For this reason, I think, it’s imperative that we—as fans, and I hope as a club—can get behind our players right now and take the rest of this season to show them that Tottenham is their home, that this is the best club for them to achieve their footballing dreams. It’s hard to see it that way right now, I know, but we have to get ourselves there or we’re going to regret it.

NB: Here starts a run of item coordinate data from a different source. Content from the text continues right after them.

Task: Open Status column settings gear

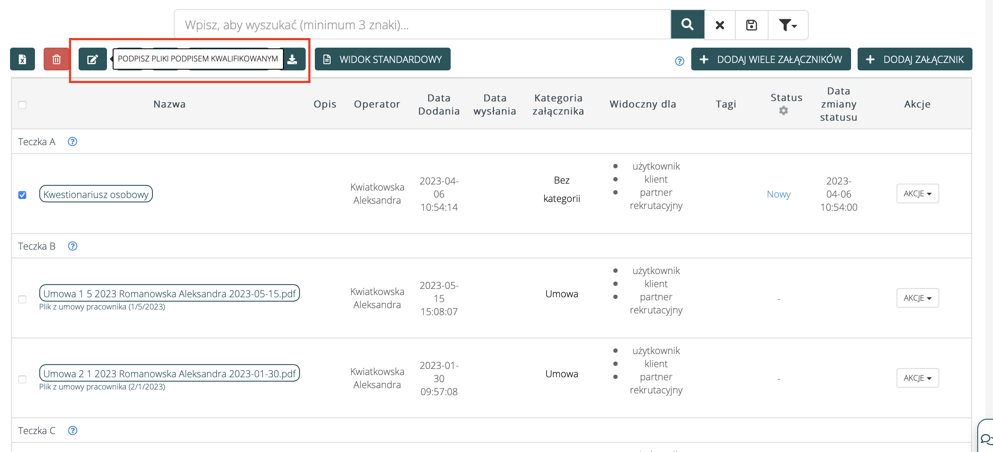Action: (x=783, y=111)
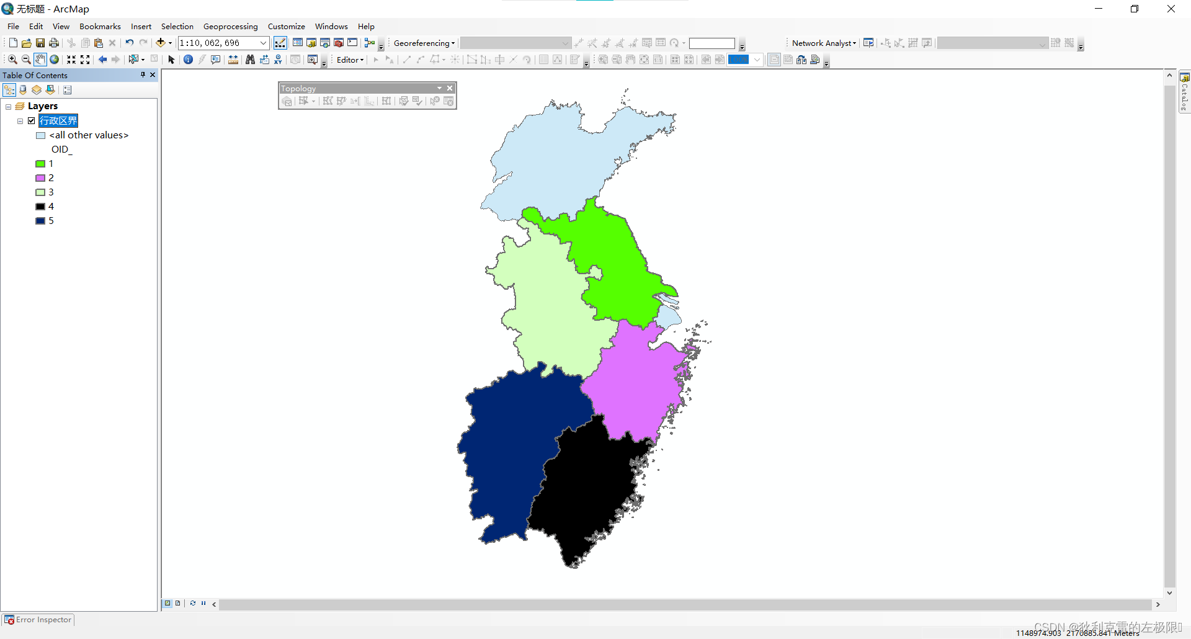The image size is (1191, 639).
Task: Select the Zoom In tool
Action: coord(12,59)
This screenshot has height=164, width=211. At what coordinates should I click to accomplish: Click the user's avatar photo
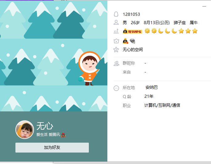pos(25,130)
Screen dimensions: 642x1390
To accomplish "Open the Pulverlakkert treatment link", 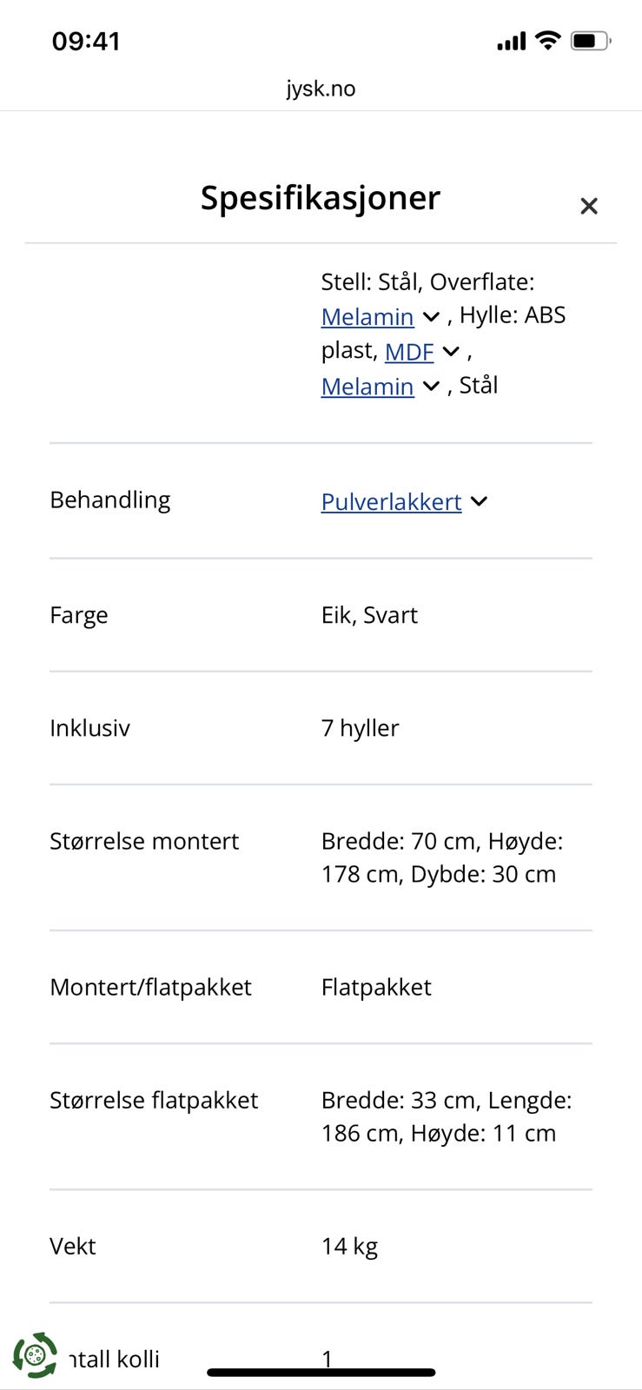I will (390, 502).
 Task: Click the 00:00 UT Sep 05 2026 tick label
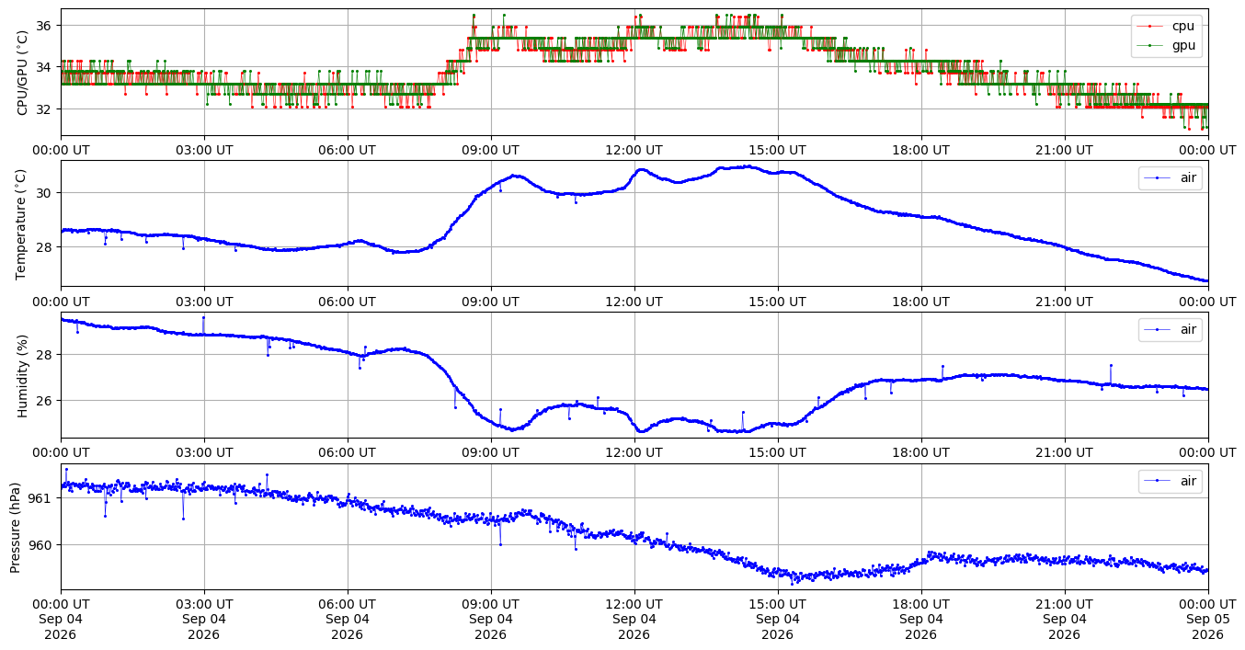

In practice (a bit of burying the lede here), this means parting ways with Thomas Frank as soon as possible and bringing in someone—literally anyone, for now—with the directive to let this group of players play football: build-up, possession, control, attack. Let this group of players walk onto the pitch like the titans they are, rather than as pieces on a magnetic tactics board, an extension of some football ‘optimization’ scheme in which they’re not allowed to take the game to their opponents.
And for us, as fans, it means vocalizing our support for the players despite our frustrations, if we can manage it. I’m encouraged to have seen this already among our match-going fans and hope it continues. If there’s one thing this divided and beleaguered fanbase can unify behind, surely it’s remembering who we are.



I hadn't thought of the new leadership as a bunch of corporate consultant types before, but you may be right. I remember seeing somewhere -- oh yes, plastered all over the stadium -- that "the game is about glory." My only hope is that the Lewis kids, being a bunch of rich people who want to have fun with their new toy, go for it and try to make Spurs glorious...
Sharp critique of the optimization fallacy in football managemnt. The parallel to corporate restructuring hiding opportunity costs is dead accurate, and the point about elite players refusing to accept defensive posture hits home. I've watched similar dynamics play out in other clubs where analytics-driven recruitment clashed with player expectations. The psychological dimension you raise about alienating talent is underrated, especially when those players have Champions League experience elsewhere.